Para mantener la solución en condiciones adecuadas durante el mayor tiempo posible, sigue estas precauciones: anota la fecha del primer uso y transcurrido un mes reemplázala por una nueva; mantén el vaso con la solución enroscado al dispositivo durante el almacenamiento; almacénala entre 5°C y 45°C; y evita su exposición directa a la luz solar.
¿Cómo realizar la calibración la primera vez que usas el dispositivo?
Desenrosca el vaso y vierte la solución de calibración. Enrosca nuevamente el vaso al dispositivo y agítalo ligeramente durante 5 segundos. Presiona el botón hasta que se encienda el dispositivo y espera a que aparezca el símbolo C en la pantalla. Pulsa una vez el botón para iniciar la calibración. Mientras dura el proceso, se mostrará un punto en movimiento debajo del símbolo. Si la calibración es correcta, aparecerá el símbolo T en la pantalla.
¿Qué es el pH urinario?
El pH urinario es un indicador de acidez o alcalinidad de la orina y proporciona información acerca del estado general de salud del cuerpo.

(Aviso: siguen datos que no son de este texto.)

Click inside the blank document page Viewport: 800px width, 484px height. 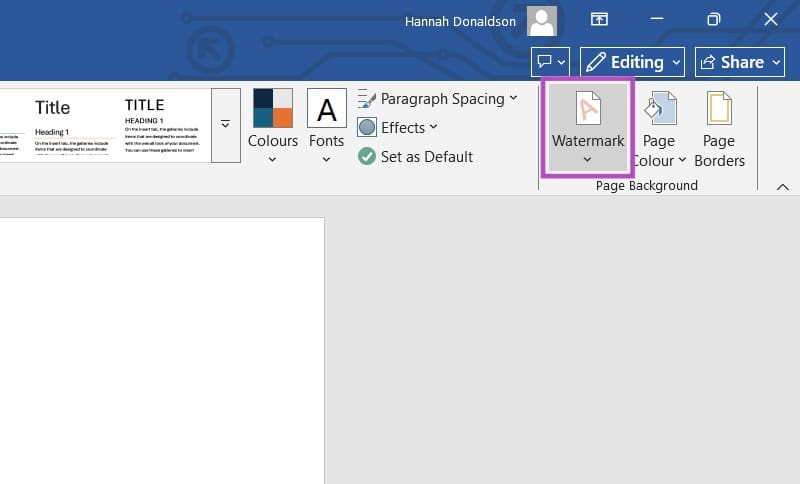tap(160, 350)
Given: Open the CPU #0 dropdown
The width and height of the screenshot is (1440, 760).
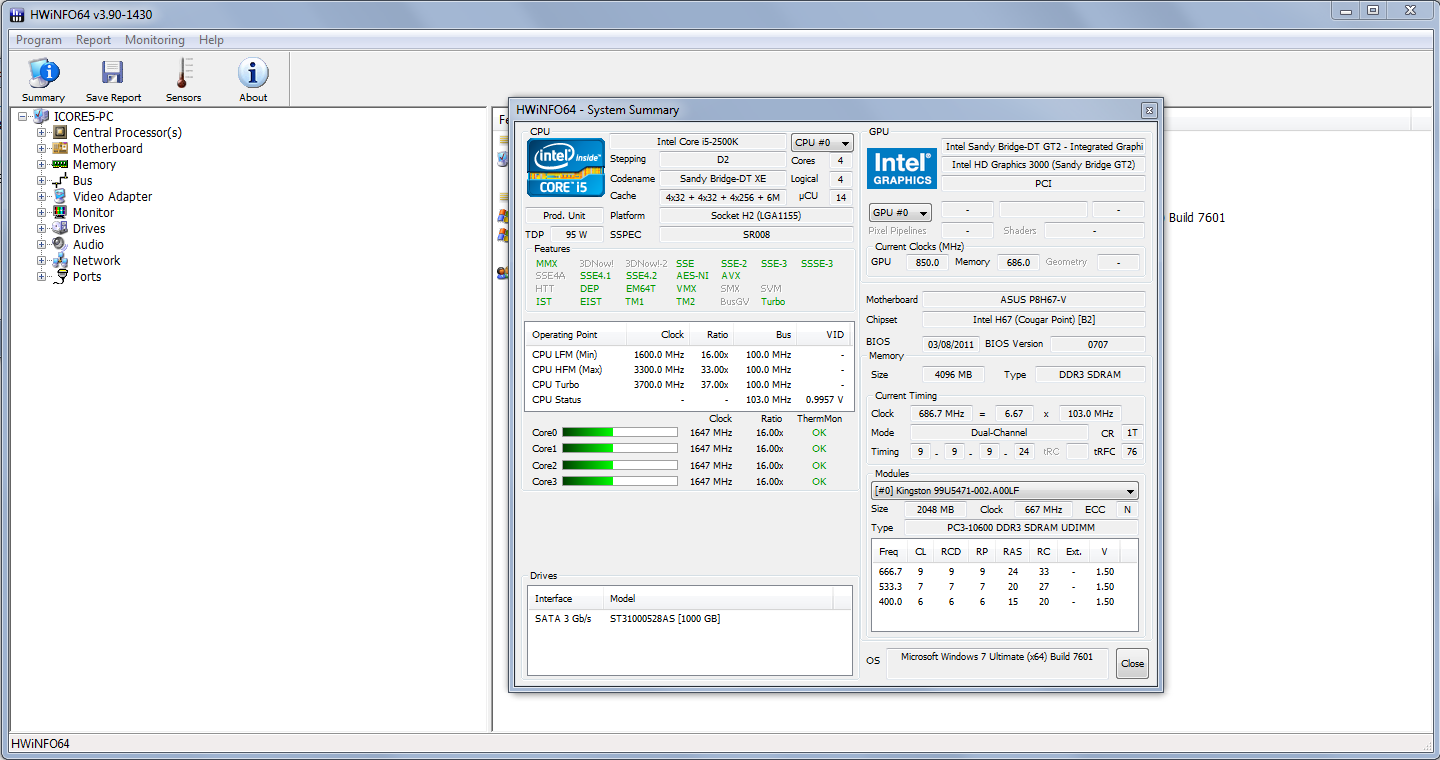Looking at the screenshot, I should (821, 143).
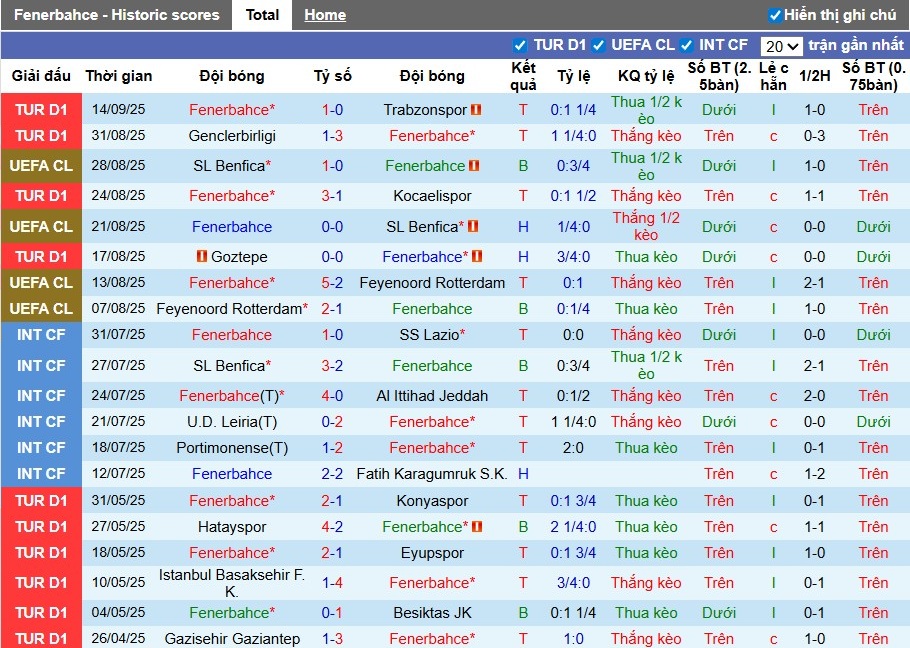Click the red card icon beside Trabzonspor

click(x=477, y=110)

El valor de pH medio está en torno a 6.2; sin embargo, debido a su comportamiento oscilante, puede situarse entre 4.5 y 8, dependiendo en gran medida de la dieta, los productos de desecho, las alteraciones metabólicas y otras causas.
¿Cómo se controla actualmente el pH urinario?

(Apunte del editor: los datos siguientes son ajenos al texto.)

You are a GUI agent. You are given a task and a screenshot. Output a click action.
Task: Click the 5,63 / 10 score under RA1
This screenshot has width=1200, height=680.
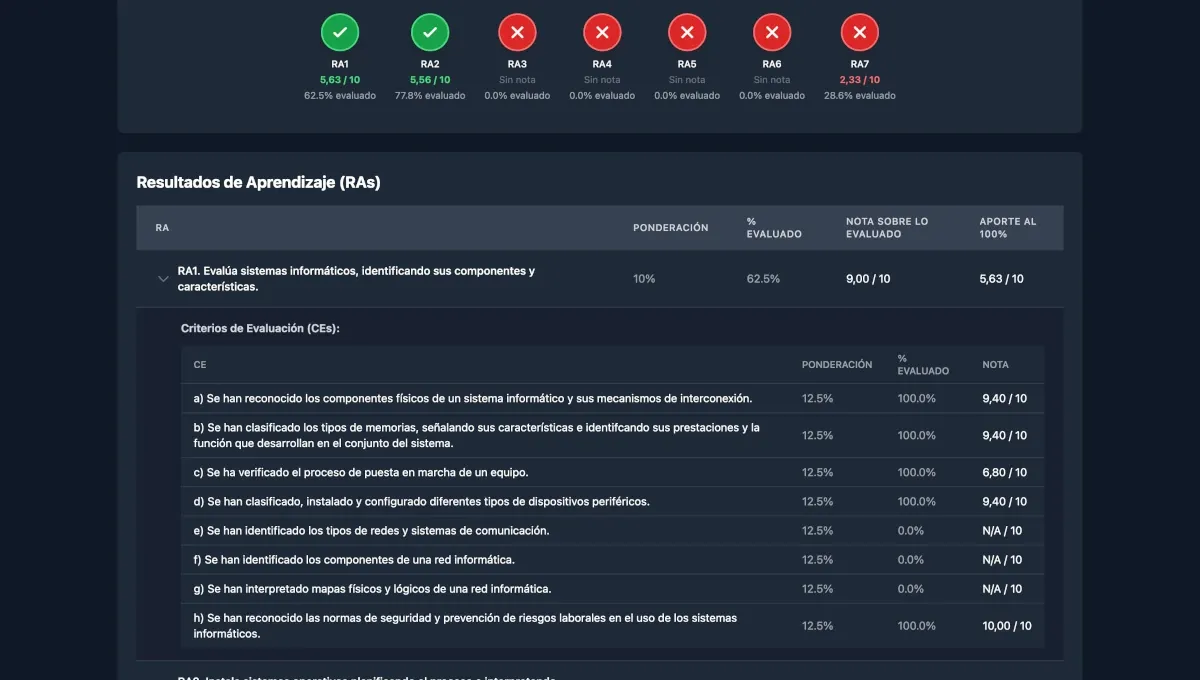pyautogui.click(x=340, y=79)
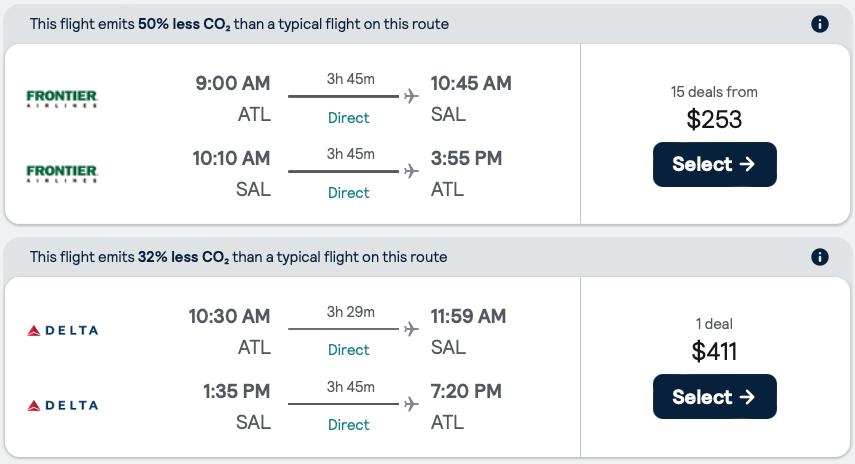Click the 3h 29m duration on Delta flight
Viewport: 855px width, 464px height.
(350, 312)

Actualmente existen dos opciones: la tira reactiva y el pH-metro de laboratorio. Las tiras reactivas son ampliamente cuestionadas por la comunidad médica debido a su baja precisión y fiabilidad para la toma de decisiones clínicas. El pH-metro de laboratorio, por su parte, carece de la portabilidad necesaria para medir el pH en orina fresca recién miccionada, que es la que tiene valor fisiológico.

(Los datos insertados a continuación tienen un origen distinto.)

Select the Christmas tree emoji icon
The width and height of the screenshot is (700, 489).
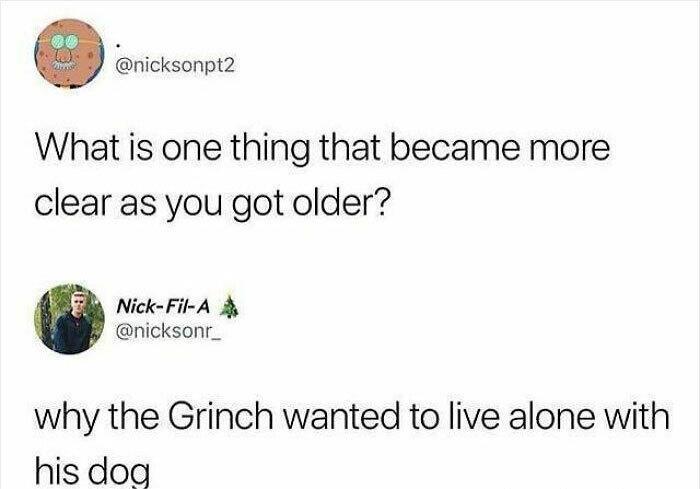[x=230, y=306]
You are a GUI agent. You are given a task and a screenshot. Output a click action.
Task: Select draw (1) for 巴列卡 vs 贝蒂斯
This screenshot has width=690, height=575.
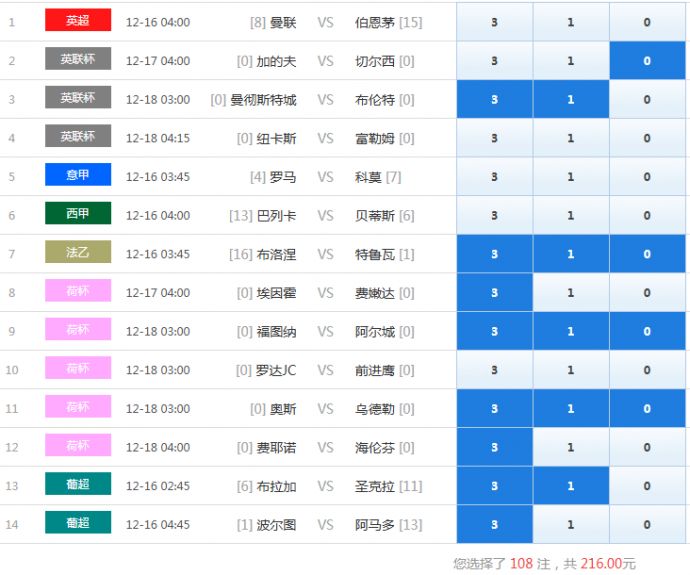[571, 216]

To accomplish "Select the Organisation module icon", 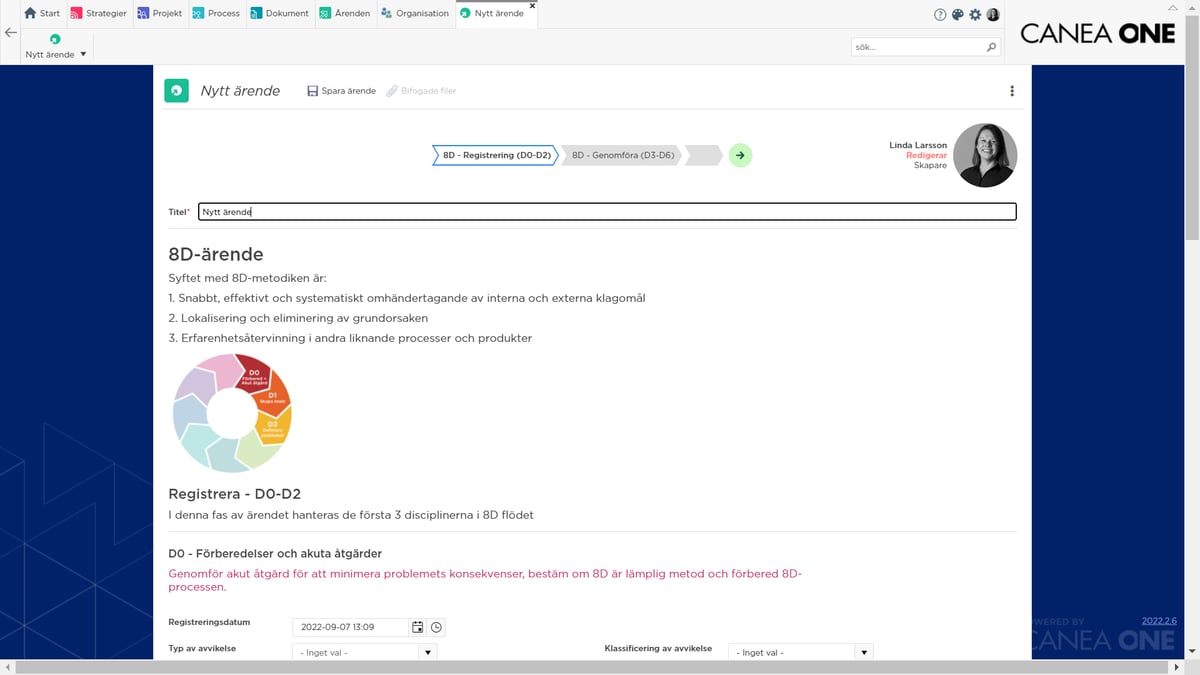I will [x=385, y=13].
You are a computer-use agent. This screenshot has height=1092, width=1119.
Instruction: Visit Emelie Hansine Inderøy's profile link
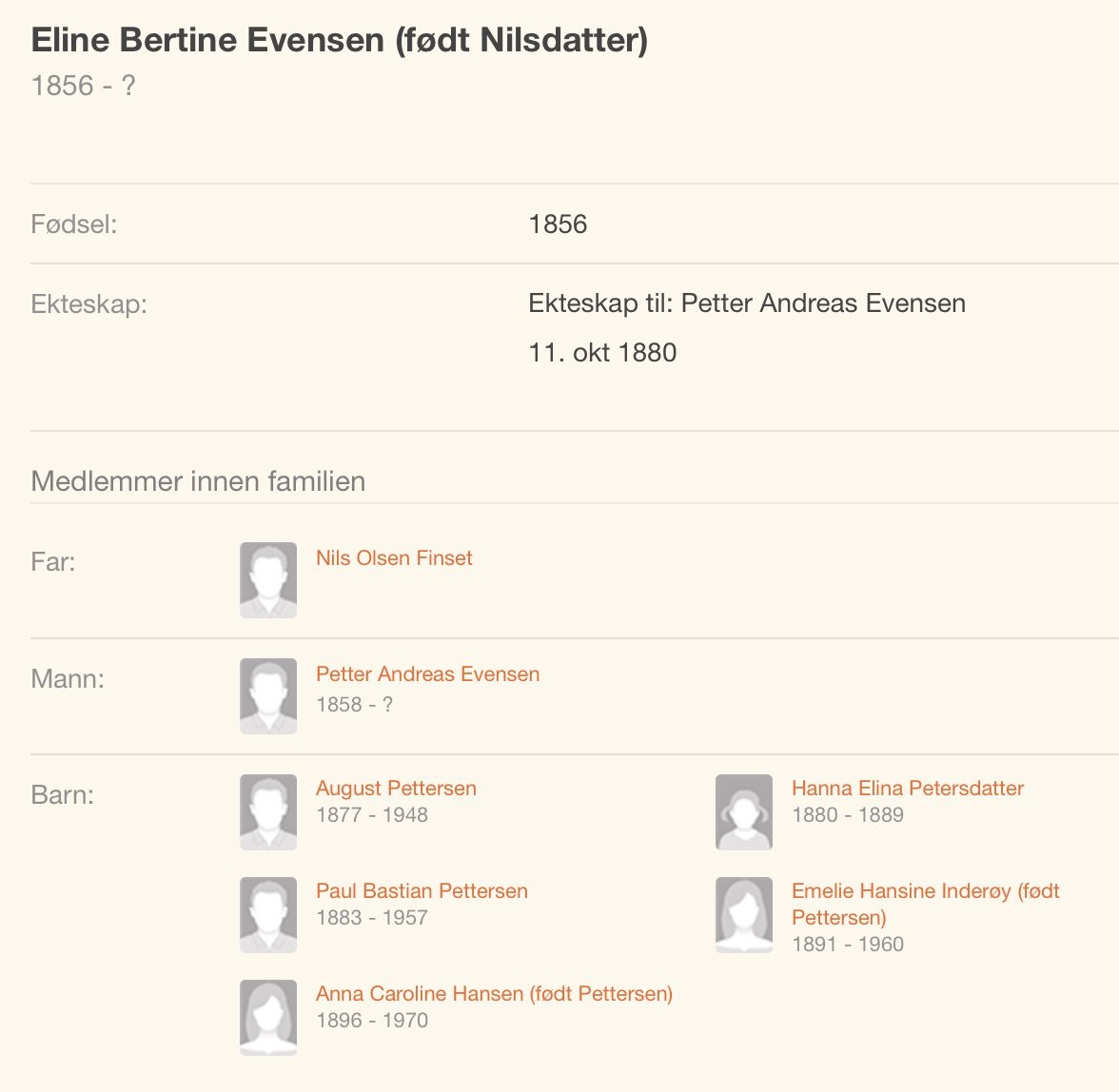[925, 891]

¿Cómo puede afectar el pH urinario en la formación de piedras en el riñón?
Si existen cristales en la orina y el pH urinario está por encima de 6.2 se dan las condiciones apropiadas para que puedan formarse cálculos infecciosos o de fosfato cálcico, o de oxalato cálcico inducidos por fosfato cálcico. Si el pH está por debajo de 5.5 se favorece la formación de cálculos de cistina o de ácido úrico, o de oxalato cálcico inducidos por ácido úrico. En determinadas ocasiones, la simple existencia de cristales y la carencia de inhibidores fisiológicos de la cristalización puede favorecer la formación de piedras en el riñón, incluso sin alteración del pH. Un control correcto del pH urinario disminuirá el riesgo de formación de cálculos renales.
¿Cómo puede afectar el pH urinario en los catéteres y sondas urinarias?
Tras la colocación de una sonda vesical o catéter doble J tiende a aparecer infección urinaria que puede provocar en la mayoría de los casos una orina alcalina. Si la infección persiste, favorecida entre otros factores por la presencia de cristales en la orina y un pH alcalino, podría producirse la calcificación de la sonda o catéter, llegando incluso a obstruirse y en algunos casos a dificultar su extracción.